そろそろ旅に

投稿者: | 2011年5月13日

そろそろ旅に (講談社文庫)

そろそろ旅に (講談社文庫)

『東海道中膝栗毛』で一世を風靡するのはまだ先のこと。若き日の十返舎一九、与七郎は平穏な暮らしに満たされず、憑かれたように旅を繰り返す。駿府から大坂、そして江戸へ。稀代のユーモア作家が心に抱いた暗闇とは何だったのか。意外な結末が深い感動を呼ぶ、直木賞作家渾身の長編小説。

 ”十返舎一九”と聞いて、その名前は知っているものの、何をした人だったけ?と、恥ずかしながらすぐには思い出せませんでした。上の紹介文にもあるとおり、この人は江戸中期の戯作者で、弥次喜多珍道中としてよく知られている、紀行小説「東海道中膝栗毛」を書いた人物。この一連の膝栗毛シリーズの中で、主人公の弥次郎兵衛と喜多八は、江戸を出発して東海道を西に向けて上りつつ、最後は大阪に至ります。現代ほど一般庶民が自由に旅をすることができなかった時代、彼は想像だけでこの二人の珍道中を描いたわけではありません。
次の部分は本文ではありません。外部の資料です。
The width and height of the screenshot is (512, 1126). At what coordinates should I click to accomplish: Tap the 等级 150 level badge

彼自身が東海道を行き来した「旅人」だったのです。

 松井今朝子さんと言えば、女性の生き様だったり、歌舞伎の世界えお描いた小説、というイメージがありますが、今回はそのどちらでもありません。しかし江戸時代の民間芸能を題材にしているという点では、歌舞伎と似たテーマであると言えるのかも。そして、大坂の街の様子を描くあたりなどは松井さんの得意分野かもしれません。
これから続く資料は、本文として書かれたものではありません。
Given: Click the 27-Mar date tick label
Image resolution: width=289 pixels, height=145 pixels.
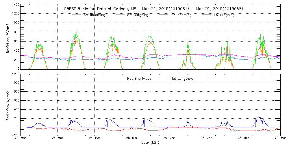Looking at the screenshot, I should point(206,138).
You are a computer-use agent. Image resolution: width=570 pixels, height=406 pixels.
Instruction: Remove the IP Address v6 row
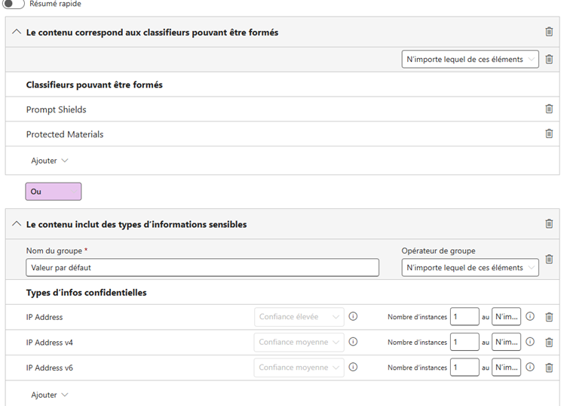pyautogui.click(x=549, y=368)
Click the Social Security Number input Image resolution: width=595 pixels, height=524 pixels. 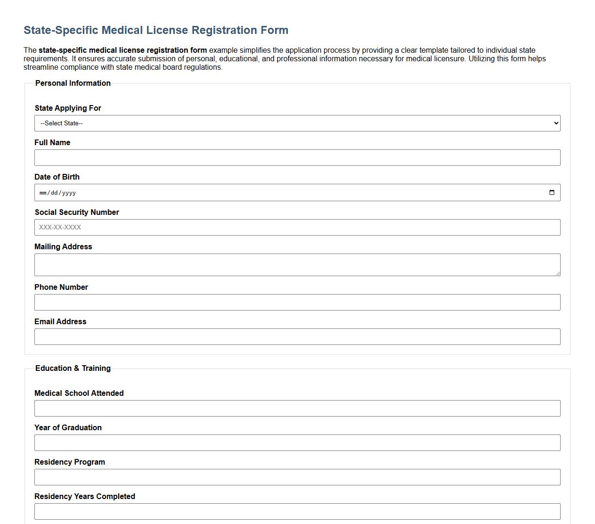coord(297,227)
 江戸時代随一の大ベストセラーを書いた十返舎一九はどのような経歴で、どのようにして戯作者の道を究めていったのか? 史料に残る事実をベースに、彼の人となりや細かい出来事の一つ一つを、松井今朝子さん流の世界観と物語力で肉付し、一つの人生を描き上げた大河ドラマです。そこには蔦重こと蔦屋重三郎(江戸時代最も成功した版元。現在のTSUTAYAはこの蔦重にあやかった)や浮世絵師にして戯作者でもあった山東京伝、「南総里見八犬伝」で有名な曲亭馬琴、謎の浮世絵師、東洲斎写楽など、どこかで聞いたことはあるけど、詳しくは知らない歴史上の人物、特に芸術家がたくさん出てきます。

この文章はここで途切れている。